Sur les arrestations de Bologne –

communiqué de solidarité qui a pas mal tourné en Italie

Nous sommes tous Fuoriluogo

Le 6 avril le cercle Fuoriluogo de Bologne a été mis sous scellés à la suite d’une opération policière conjointe dans 16 villes d’Italie, au cours de laquelle ont eues lieu 60 perquisitions, 5 incarcérations et 7 placements sous contrôle judiciaire. Le chef d’inculpation est «association de malfaiteurs». La vérité est qu’ils cherchent à frapper ceux qui depuis des années s’opposent à la guerre et au racisme par tous les moyens nécessaires.

Dans un monde toujours et de nouveau en guerre,
entre les colonels fous qui bombardent les villes rebelles
et les gendarmes du monde qui tirent sur tout ce qui bouge ;

Dans un monde nucléarisé, un monde de mers radioactives et de terres empoisonnées,
où chaque tremblement de terre est un nouveau marché
et chaque tumeur un client de plus pour les lobbies de la santé ;

Dans un monde obsédé par la «sécurité»
mais dans lequel le sort de chacun est entre les mains du docteur Folamour et de ministres abrutis,
et la santé entre les mains de multinationales pharmaceutiques et de trafficants de déchets ;

Dans un monde d’hospices de luxe pour vieux riches,
de call centers et de prisons pour jeunes pauvres,
un monde où on ne trouve pas de travail, et quand on en trouve, c’est toujours de la merde,
de vies hypothéquées pour payer le loyer, dans un monde où l’on consomme par ennui ;

Dans un monde dans lequel la crise économique sert à te tenir à ta place
et la dernière «situation d’urgence» sert à te faire baisser la tête ;

Dans un monde d’hommes et de femmes qui fuient la guerre et à la misère,
un monde de camps de réfugiés et de déportations de masse, de check-points et de frontières électrifiées,
d’esclaves de la faim et de morts noyés ;

Dans ce monde, le monde d’Hiroshima, de Nagasaki, de Tchernobyl, de Fukushima, le monde d’Auschwitz, de Mauthausen, de Gaza, de Ceuta et Melilla, de Porto Palo, de Lampedusa, le monde de Gradisca, de Pontegaleria, de via Corelli, de via Mattei [adresses de divers centres de rétention italiens, ndt], de Ventimiglia ;

Dans CE monde
nous sommes TOUS fuoriluogo [il s’agit d’un jeu de mot, fuoriluogo signifie littéralement hors-lieu, pas à sa place, ndt] ;

parce que dans ce monde
la vie est bannie,
reléguée dehors,
dans les lieux, dans les recoins d’une histoire
qu’on voudrait réduire en cendres une fois pour toutes,
pour pouvoir enfin respirer
et donner lieu à de nouvelles formes de vie ;

Samedi 16 avril tous et toutes à Bologne à 15h piazza XX settembre
manifestation en soutien aux révoltes de la Méditerrannée, contre la guerre et ses complices, pour continuer la lutte de ceux qui ont été arrêtés et redire à haute voix : «nous sommes tous fuoriluogo» ;
Samedi 23 avril tous et toutes à Caorso à 15h piazza della Rocca
manifestation contre le nucléaire et le monde qui le produit, pour que le nucléaire s’arrête avec Fukushima.

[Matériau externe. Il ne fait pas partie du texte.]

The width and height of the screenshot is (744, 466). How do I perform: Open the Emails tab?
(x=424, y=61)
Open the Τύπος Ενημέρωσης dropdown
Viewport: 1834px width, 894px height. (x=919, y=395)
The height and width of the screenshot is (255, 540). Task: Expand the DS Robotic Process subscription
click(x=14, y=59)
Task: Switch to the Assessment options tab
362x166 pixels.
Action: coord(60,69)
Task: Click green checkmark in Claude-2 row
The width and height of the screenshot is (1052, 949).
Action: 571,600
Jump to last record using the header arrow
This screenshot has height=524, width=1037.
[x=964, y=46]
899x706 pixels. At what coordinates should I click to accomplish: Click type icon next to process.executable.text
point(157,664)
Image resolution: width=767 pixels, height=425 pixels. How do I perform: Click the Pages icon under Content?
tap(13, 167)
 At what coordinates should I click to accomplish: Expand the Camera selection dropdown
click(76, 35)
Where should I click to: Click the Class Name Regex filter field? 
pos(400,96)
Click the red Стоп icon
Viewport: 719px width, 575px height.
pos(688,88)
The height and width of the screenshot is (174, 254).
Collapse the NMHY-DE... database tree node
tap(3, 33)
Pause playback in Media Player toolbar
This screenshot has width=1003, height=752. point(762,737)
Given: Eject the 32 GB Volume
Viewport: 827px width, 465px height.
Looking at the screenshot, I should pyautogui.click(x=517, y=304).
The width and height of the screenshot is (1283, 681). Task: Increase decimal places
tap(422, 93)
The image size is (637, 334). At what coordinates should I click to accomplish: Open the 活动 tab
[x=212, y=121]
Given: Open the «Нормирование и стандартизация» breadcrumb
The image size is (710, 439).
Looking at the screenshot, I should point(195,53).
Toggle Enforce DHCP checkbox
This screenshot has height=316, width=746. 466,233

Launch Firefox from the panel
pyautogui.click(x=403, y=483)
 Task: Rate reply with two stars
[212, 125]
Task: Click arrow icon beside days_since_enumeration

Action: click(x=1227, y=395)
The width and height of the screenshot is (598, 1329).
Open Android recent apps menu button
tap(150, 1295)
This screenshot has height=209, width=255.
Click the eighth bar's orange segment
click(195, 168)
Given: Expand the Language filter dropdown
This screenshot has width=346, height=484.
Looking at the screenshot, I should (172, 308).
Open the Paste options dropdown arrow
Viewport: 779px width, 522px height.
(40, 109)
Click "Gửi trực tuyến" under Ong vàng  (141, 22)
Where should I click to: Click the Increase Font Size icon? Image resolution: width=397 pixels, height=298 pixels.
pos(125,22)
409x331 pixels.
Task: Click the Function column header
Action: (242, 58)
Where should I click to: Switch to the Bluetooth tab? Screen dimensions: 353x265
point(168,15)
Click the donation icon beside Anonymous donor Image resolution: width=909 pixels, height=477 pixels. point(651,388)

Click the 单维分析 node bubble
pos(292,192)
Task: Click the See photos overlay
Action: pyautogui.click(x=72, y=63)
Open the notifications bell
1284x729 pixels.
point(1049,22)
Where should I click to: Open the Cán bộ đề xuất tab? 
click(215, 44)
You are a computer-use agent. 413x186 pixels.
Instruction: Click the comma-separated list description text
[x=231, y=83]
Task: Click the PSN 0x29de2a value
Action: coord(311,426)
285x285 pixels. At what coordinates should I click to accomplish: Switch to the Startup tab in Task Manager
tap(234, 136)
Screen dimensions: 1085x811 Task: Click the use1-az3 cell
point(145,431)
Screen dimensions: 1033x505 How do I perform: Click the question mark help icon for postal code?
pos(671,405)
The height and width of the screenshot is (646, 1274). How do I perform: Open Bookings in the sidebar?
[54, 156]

Grosse vague répressive contre la mouvance anarchiste en Italie

Un épisode très grave et d’une proportion assez exceptionnelle, même pour un pays très fortement répressif comme l’Italie, a eu lieu hier matin dans la péninsule. Plus de 300 flics ont fait des descentes chez au moins une soixantaine de camarades proches de la mouvance soi-disant «insurrectionnaliste» à Bologne, Ferrare, Modène, Rome, Padoue, Trento, Reggio Calabria, Ancona, Turin, Lecce, Naples, Trieste, Gêne, Teramo, Forlì, Ravenne et Milan.
Le bilan est très lourd : 27 d’entre eux sont mis sous enquête et le procureur a ordonné des limitations de la liberté personnelle contre 12 personnes (dont 5 incarcérations). En outre, le Centre Social FuoriLuogo (Bologne) a été fermé et cadenassé.

L’opération policière a été largement médiatisée. Les flics parlent d’antagonistes qui avaient cristallisé leurs luttes sur des cibles clés : l’Eni (l’entreprise italienne du pétrole, complice de Khadafi), les forces de police, des cibles du pouvoir économique, des groupe politiques (la Lega Nord, le parti populiste du Nord de l’Italie) ainsi que les symboles des politiques gouvernementales qu’ils combattaient (les centres d’identification et d’expulsion pour migrantEs).
Les enquêteurs ont déclaré que les anarchistes se coordonnaient grâce à un dangereux journal qu’ils diffusaient à travers toute l’Italie et qu’ils (les flics) ont d’ailleurs cherché avec acharnement pendant les perquisitions. Il ne s’agit de rien d’autre que de l’excellent Invece dont on vous avait proposé quelques extraits il y a quelques temps.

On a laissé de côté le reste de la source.